You might be applying to a company that you know has a casual dress code. It doesn’t matter. You haven’t been hired yet, so play it safe and head into any job interview planning to wear a nice suit.
As a tall man, you may want to get a new suit tailored for you if you haven’t in a few years. A good tailor can ensure comfort before you sit down for the interview. If you’re on the hunt for a job and know you’ll need to get tailored, get that ball rolling at least two months in advance.
As for choosing the best suit for your interview, keep a couple of quality filters in mind:
- Two-button, single breasted sport coats are often a wise choice because they take a few different tall torso shapes into account. Those with wider shoulders and longer torsos don’t look as squeezed in with these coats as they might with slimmer styles.
- Avoid solid colours with your ties and pocket squares. The last thing you want in an interview is to look intimidating, and solid colours make taller men look even taller. So, since your suit jacket will be a single colour, make sure your tie has some life in it with subtle patterns.
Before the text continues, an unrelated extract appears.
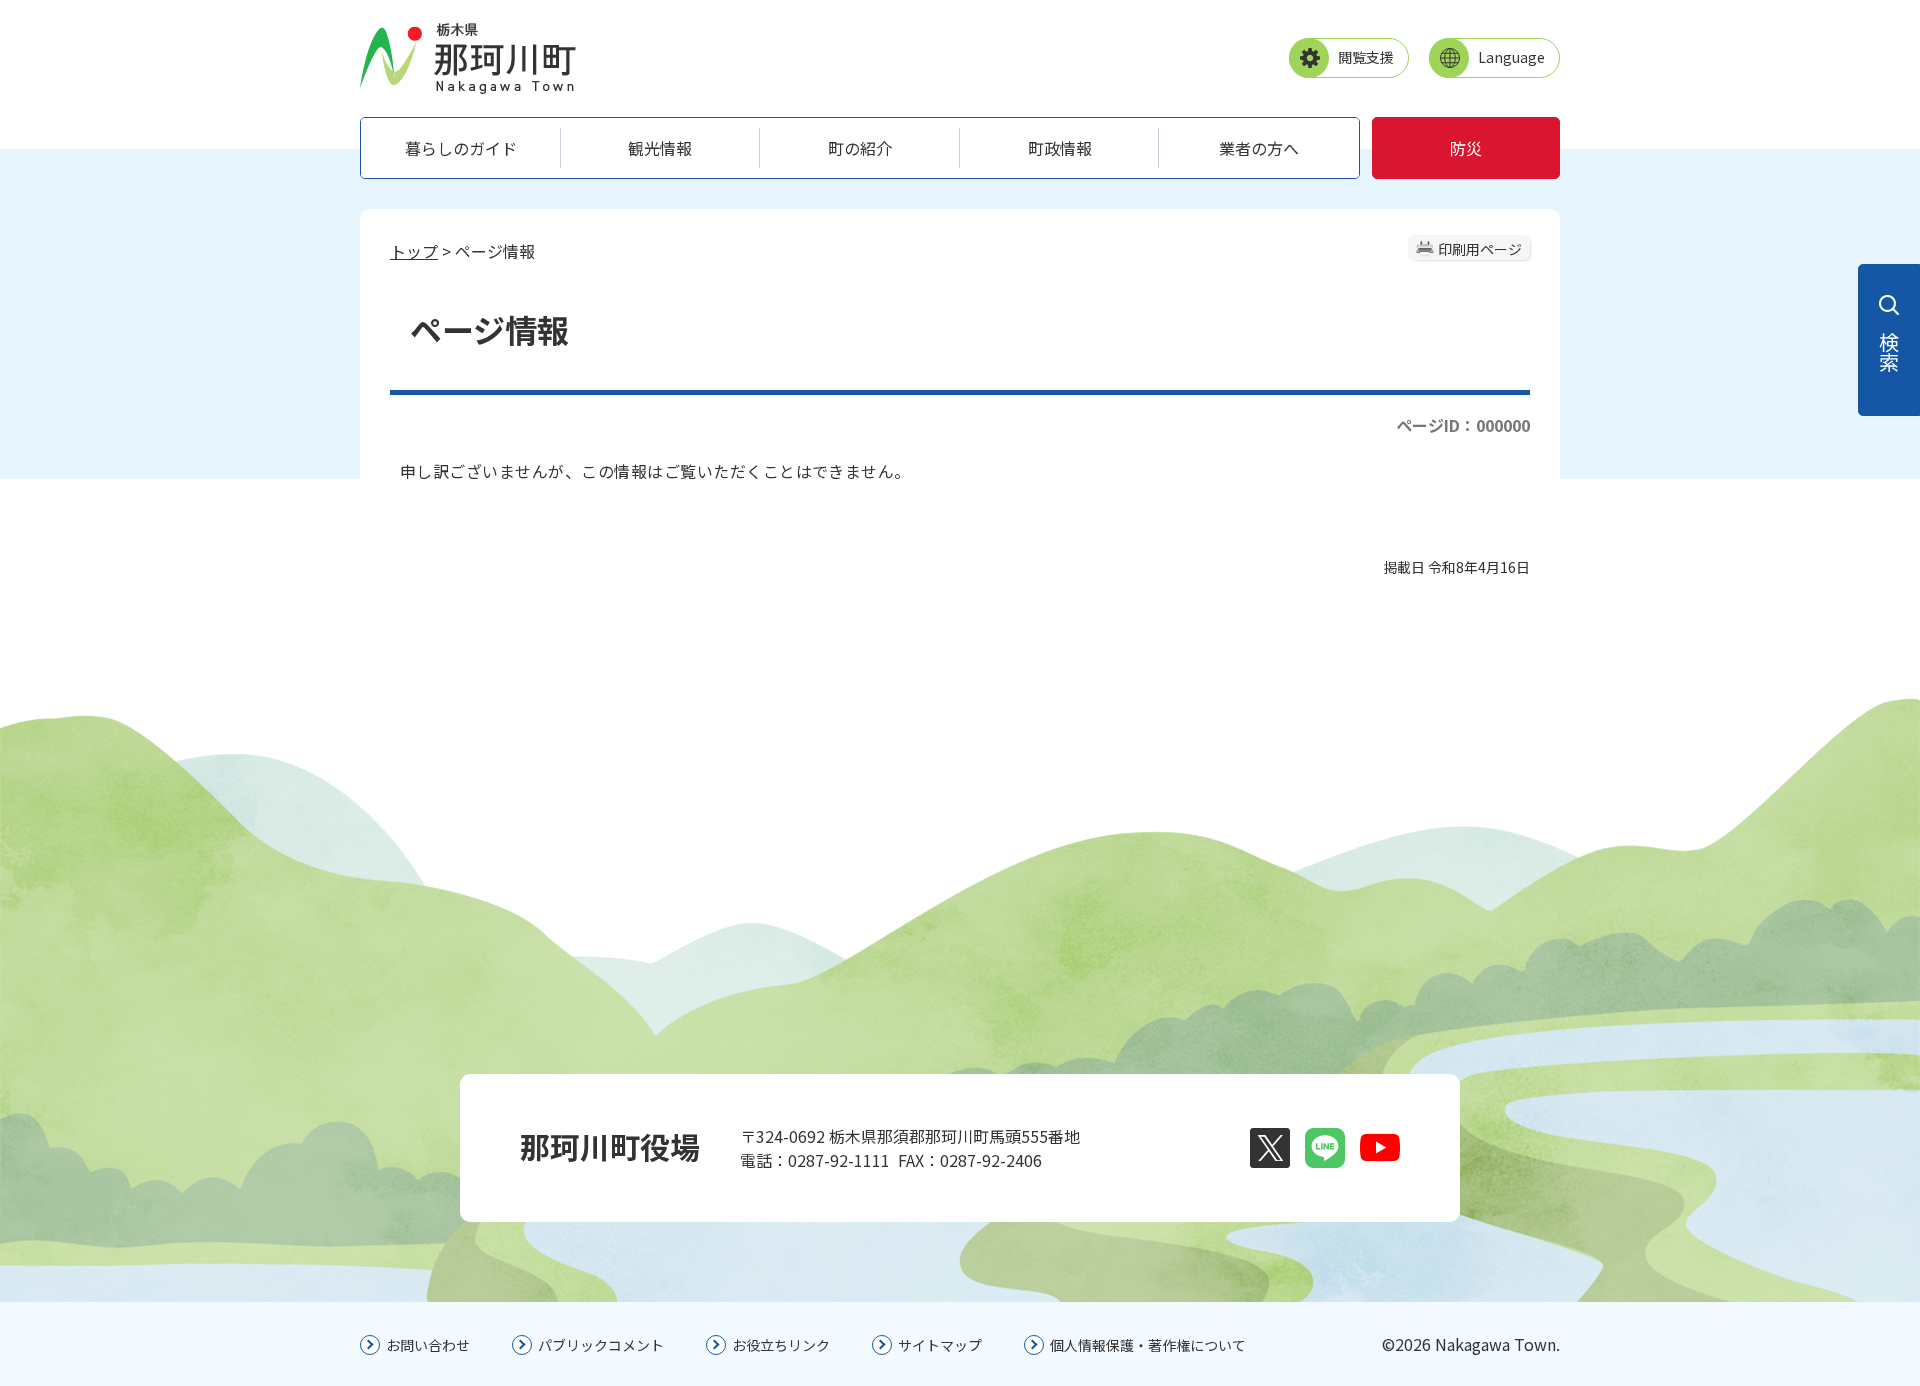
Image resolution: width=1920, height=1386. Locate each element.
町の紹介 (860, 148)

- The fabric of your suit for the interview isn’t essential. As long as it isn’t too heavy, uncomfortable or prone to making you sweat you should be fine. Comfort is key.
So now that you know what kind of suits you should be looking for, let’s start browsing!
Conventional wisdom will tell you to go as neutral as possible. Navy blue or black; maybe a white shirt, and that is fine! But don’t be afraid to go a little bolder. After all, you’re trying to stand out to the company interviewing you.
With that in mind, you should consider colours your competing interviewees likely won’t wear, from a beige blazer
to something more subtle like a navy blue suit jacket
and a purple dress shirt
. It’s the little things that will help push you to the top of the list.
Shoes and Accessories
If you didn’t get a chance to tailor a new suit but notice your sleeves are too short, wear a watch to hide it a bit. Make sure your socks match both your pants and shoes. This is where you should stick to solids.